Şapgir’in sözü

Böyle bir katliam ağırlığında şapgir’in rutin yayınının doğru olmayacağını düşünerek, bu hafta yayınımıza ara vermeyi uygun bulduk.

Soma’da yüzlerce işçinin ölümüne sebep olan, ne olay, ne facia, ne kader, ne de bu işin fıtratından değildir, açıkça büyük bir katliamdır. Bu katliamın başta gelen sorumluları ise elbette ki asgari iş güvenliği tedbirlerini almaktan imtina eden ve güvencesiz ve kayıt dışı işçi çalıştıran maden işletmecileri ile piyasayı düzenlemek, ihaleyi yapmak, ruhsatları vermek, denetlemeleri yapmakla sorumlu olan, ancak açıktır ki, bu sorumlulukları yerine getirmeyen ülkeyi yöneten erktir.

Fakat bununla birlikte bu katliamdaki kendi sorumluluğumuzun da farkındayız. Elbette ki, yıllardır sayıları giderek artan iş cinayetlerini ısrarlı yayınlarıyla takip eden gazetecileri tenzih ediyoruz. Son 10 yılda iş cinayetlerinde hayatlarını kaybeden binlerce işçinin ölümüne gözlerini kapatan medyanın bir parçası olarak, iş güvencesi ve güvenliği sorununa gereken ilgiyi göstermediğimiz, bu durumu gündeme taşımadığımız, seslerini duymadığımız için, kısacası medya olarak sorumluluklarımızı yerine getirmediğimiz için bu katliamda bizce küçük olmayan bir rolümüz var. Bundan dolayı, şapgir’i yapanlar olarak herkesten büyük hicapla özür diliyoruz.

Bunları konuşmanın Başbakan’ın ‘Yuh çeken tokadı yer’ diye protestocuları uyarmakla kalmayıp bunu pratiğe döktüğü, Başbakan Müşaviri’nin yerde yatan bir eylemciye tekme atmaktan dolayı sadece ‘üzgün’ olduğu, Enerji Bakanı’nın ‘İki gündür gömleğini değiştirmediği’ için perişanlığı ifade ettiği, Çalışma Bakanı’nın ‘sağlık sorunları’ndan ötürü Soma’ya bir gün sonra gelebildiği, Hükümet Sözcüsü’nün ‘Fakirlere dağıtılan kömürü zenginler mi çıkaracak?’ cümlesini dillendirebildiği, polisin 10 yaşındaki bir çocuğu gözaltına almaya çalıştığı; Soma’da gazeteciler, avukatlar, protestocular ve sivil toplum kuruluşlarına karşı ‘olağanüstü hal’ ilan edildiği bir ortamda zor olduğunu biliyoruz.

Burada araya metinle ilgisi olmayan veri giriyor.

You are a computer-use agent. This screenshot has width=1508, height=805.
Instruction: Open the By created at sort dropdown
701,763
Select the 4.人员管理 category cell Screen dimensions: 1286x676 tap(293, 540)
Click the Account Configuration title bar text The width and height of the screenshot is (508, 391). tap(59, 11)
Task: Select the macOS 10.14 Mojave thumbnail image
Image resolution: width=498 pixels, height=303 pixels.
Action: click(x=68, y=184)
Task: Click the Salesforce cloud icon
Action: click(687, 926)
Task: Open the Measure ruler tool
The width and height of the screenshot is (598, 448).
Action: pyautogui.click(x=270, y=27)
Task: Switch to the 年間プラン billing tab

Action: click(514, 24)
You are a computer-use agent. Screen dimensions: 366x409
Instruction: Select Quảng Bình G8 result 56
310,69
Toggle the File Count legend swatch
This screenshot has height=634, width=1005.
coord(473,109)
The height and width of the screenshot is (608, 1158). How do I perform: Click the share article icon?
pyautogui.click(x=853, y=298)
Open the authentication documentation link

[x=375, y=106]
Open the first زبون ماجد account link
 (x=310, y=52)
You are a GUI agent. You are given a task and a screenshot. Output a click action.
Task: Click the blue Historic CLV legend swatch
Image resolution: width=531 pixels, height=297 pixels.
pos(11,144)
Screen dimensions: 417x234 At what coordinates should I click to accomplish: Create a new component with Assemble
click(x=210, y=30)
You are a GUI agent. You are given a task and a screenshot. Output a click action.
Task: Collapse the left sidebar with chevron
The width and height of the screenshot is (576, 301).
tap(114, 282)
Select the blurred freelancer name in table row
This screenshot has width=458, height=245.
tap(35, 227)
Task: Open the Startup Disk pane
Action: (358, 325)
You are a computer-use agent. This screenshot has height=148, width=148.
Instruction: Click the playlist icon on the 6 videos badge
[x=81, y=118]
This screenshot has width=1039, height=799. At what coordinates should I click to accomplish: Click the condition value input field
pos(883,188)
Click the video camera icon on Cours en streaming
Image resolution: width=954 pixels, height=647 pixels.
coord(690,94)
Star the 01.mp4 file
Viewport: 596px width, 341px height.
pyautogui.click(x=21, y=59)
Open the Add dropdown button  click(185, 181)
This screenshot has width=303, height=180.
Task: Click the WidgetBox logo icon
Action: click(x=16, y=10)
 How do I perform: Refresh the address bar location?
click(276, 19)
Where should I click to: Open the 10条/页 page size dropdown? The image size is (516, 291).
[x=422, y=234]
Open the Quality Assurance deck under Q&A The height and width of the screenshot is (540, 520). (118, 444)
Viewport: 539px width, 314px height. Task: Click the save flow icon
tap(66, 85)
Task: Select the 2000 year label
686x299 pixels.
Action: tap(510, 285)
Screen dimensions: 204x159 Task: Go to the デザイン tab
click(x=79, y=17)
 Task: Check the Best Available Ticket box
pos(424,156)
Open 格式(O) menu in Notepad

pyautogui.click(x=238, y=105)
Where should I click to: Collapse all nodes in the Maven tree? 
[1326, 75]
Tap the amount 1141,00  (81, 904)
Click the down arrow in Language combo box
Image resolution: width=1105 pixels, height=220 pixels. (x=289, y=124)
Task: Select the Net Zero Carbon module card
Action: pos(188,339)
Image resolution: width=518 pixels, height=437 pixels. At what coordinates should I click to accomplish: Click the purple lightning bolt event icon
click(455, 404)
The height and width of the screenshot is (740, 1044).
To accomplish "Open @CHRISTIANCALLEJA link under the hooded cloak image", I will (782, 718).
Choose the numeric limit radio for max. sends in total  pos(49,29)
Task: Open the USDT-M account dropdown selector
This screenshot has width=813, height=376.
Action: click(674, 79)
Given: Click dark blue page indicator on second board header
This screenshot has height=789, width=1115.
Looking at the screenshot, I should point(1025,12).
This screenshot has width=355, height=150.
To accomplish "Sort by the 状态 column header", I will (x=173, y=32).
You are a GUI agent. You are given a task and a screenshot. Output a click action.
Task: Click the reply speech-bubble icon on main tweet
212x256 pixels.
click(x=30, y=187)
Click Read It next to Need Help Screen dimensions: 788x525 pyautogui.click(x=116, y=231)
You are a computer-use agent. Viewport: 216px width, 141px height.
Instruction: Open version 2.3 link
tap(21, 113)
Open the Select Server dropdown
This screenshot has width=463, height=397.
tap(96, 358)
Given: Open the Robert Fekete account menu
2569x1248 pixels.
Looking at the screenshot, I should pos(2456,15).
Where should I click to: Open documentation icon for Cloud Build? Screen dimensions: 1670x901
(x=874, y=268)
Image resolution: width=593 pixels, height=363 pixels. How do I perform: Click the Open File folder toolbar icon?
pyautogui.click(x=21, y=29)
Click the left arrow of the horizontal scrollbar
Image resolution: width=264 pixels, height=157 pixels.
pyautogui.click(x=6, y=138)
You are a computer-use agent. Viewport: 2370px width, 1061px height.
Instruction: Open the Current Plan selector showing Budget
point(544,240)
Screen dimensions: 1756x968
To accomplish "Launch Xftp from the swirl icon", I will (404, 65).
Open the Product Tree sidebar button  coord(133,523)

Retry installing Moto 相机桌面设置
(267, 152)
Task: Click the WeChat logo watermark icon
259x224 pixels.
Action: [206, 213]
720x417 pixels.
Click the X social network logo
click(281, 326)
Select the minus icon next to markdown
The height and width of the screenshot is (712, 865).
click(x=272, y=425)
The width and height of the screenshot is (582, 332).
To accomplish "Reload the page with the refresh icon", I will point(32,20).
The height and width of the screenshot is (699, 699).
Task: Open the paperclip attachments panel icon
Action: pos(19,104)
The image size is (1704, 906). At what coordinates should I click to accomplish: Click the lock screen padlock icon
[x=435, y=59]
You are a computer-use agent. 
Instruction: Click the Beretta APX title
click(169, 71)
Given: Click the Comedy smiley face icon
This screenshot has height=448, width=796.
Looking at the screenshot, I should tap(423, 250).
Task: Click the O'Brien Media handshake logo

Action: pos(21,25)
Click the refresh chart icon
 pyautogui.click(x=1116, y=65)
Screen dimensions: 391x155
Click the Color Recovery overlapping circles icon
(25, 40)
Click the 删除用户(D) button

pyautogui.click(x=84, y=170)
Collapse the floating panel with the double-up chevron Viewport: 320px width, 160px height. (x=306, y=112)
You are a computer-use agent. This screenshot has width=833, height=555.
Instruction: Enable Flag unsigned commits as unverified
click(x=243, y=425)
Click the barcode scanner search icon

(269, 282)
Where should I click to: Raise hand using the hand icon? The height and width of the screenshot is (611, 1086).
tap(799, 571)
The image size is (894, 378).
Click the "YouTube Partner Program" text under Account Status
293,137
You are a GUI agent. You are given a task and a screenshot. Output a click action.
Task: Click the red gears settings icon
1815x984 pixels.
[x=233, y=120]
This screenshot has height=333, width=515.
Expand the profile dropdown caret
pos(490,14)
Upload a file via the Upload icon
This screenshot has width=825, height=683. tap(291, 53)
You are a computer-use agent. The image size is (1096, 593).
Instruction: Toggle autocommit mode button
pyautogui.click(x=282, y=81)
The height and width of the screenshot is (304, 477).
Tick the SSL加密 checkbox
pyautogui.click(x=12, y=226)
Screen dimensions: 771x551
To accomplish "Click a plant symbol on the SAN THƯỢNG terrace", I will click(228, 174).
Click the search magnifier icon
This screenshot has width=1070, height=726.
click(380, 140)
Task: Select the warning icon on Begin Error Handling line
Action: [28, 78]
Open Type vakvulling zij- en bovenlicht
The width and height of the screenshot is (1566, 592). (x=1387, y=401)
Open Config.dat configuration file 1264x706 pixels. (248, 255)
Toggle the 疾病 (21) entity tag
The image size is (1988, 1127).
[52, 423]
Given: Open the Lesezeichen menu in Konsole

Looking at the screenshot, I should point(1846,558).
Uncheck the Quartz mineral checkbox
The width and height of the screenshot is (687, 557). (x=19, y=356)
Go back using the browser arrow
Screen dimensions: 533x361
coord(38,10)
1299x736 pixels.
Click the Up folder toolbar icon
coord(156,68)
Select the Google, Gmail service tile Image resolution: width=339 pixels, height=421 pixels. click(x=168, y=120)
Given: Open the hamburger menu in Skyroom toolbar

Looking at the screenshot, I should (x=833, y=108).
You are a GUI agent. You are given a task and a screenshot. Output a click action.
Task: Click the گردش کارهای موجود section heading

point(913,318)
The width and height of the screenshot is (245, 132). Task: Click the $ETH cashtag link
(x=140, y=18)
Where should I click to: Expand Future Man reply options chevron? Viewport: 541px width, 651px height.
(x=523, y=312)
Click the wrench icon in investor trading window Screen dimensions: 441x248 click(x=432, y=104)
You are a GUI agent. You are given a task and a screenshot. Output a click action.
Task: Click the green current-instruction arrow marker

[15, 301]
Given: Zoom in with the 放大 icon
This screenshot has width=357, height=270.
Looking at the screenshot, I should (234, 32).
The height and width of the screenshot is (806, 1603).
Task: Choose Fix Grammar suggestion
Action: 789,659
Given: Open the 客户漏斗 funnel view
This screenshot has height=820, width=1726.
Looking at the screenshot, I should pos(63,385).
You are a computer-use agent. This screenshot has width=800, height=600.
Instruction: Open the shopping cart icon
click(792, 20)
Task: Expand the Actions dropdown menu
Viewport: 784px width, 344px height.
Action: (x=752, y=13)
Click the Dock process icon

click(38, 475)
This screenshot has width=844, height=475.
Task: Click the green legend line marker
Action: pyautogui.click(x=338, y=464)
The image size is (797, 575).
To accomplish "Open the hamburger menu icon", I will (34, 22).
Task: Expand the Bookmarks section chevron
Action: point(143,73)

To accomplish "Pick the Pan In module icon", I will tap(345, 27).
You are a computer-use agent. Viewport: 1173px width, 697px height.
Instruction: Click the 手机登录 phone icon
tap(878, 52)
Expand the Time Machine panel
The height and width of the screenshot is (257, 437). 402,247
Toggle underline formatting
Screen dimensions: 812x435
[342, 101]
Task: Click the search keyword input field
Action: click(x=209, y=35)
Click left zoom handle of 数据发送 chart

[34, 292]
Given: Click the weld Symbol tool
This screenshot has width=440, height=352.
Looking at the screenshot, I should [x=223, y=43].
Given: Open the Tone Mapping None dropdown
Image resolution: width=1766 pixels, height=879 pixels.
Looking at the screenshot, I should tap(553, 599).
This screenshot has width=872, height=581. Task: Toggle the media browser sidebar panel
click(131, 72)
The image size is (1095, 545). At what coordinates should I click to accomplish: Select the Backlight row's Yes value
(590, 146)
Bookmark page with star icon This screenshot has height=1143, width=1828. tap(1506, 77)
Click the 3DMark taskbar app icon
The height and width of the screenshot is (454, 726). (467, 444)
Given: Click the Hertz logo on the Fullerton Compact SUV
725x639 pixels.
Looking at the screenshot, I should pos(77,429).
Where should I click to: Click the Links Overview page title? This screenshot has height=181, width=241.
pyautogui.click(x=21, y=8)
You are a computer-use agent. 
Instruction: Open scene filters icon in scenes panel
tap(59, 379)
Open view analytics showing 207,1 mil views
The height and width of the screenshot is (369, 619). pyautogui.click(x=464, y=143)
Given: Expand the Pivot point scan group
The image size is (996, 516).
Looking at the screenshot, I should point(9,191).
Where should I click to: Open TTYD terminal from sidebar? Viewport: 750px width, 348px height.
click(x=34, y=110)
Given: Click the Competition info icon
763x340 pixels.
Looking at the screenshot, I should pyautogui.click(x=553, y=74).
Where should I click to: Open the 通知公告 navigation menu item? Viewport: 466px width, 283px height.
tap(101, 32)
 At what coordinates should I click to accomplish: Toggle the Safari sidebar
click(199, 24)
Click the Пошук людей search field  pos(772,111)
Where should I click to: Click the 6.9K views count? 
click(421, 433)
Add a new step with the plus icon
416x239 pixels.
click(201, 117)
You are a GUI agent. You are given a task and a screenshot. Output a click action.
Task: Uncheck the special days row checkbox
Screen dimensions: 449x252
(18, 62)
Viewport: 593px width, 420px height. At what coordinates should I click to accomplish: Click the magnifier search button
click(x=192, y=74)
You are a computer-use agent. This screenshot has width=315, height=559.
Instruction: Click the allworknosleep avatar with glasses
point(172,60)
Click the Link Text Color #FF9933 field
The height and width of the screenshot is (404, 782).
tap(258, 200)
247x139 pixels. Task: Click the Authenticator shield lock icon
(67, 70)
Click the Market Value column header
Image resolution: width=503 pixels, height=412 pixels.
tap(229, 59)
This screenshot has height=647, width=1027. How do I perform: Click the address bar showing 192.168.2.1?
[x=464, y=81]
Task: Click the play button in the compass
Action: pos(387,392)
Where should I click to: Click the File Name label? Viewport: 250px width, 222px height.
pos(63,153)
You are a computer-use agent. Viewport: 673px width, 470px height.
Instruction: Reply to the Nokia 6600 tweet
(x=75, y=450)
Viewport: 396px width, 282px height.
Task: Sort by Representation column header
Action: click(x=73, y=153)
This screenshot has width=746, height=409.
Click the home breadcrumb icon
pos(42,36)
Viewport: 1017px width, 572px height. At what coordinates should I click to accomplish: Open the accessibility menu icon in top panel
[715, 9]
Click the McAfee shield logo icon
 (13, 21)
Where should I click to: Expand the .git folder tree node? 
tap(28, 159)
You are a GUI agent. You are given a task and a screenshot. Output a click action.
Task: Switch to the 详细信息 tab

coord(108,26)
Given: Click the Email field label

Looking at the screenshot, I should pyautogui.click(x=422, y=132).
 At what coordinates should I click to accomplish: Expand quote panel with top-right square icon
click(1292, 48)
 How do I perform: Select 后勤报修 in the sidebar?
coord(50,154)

Madeni işleten şirketin bile en hafif tabirle yüzsüzce sorumluluk kabul etmediği günlerden geçiyoruz. Sosyal medyada büyük bir kitlenin maden işçilerini sadece öldüğünde hatırlıyormuşçasına duyarlılık parodisi sahnelenirken, bankalar utanmazca sigorta şirketleri tarafından zaten karşılanacak kredi borçlarını sildiğini açıklıyor. ‘Ölümleri müstehaktır’ diyen ‘gazeteci’lerin olduğu ortamda sahici bir üzüntü aramak bile zorlaşıyor. En vahimi ise kaç kişinin öldürüldüğünü, kaç kişinin kurtarıldığını ve kaç kişinin madende olduğunu bile halen bilmiyoruz. Böylesi bir ortamda bildiğimiz tek şey, bu katliamı yaşayan insanların ve ailelerinin acılarının ve kayıplarının her şeyin üzerinde olduğudur.

Bu sebeple, katliamda hayatını kaybedenlere Allah’tan rahmet, aile ve yakınlarına sabır ve başsağlığı, madenden yaralı kurtulanlara acil şifalar temenni ediyoruz. Bu büyük acının unutulmamasını, sorumluların bu katliamın bedelini ödemesini ve Türkiye’de bir istisna olmayan iş cinayetlerinin gerekli düzenlemelerle son bulmasını diliyoruz.

Böyle bir katliam ağırlığında şapgir’in rutin yayınının doğru olmayacağını düşünerek, bu hafta yayınımıza ara vermeyi uygun bulduğumuzu da hatırlatmak isteriz.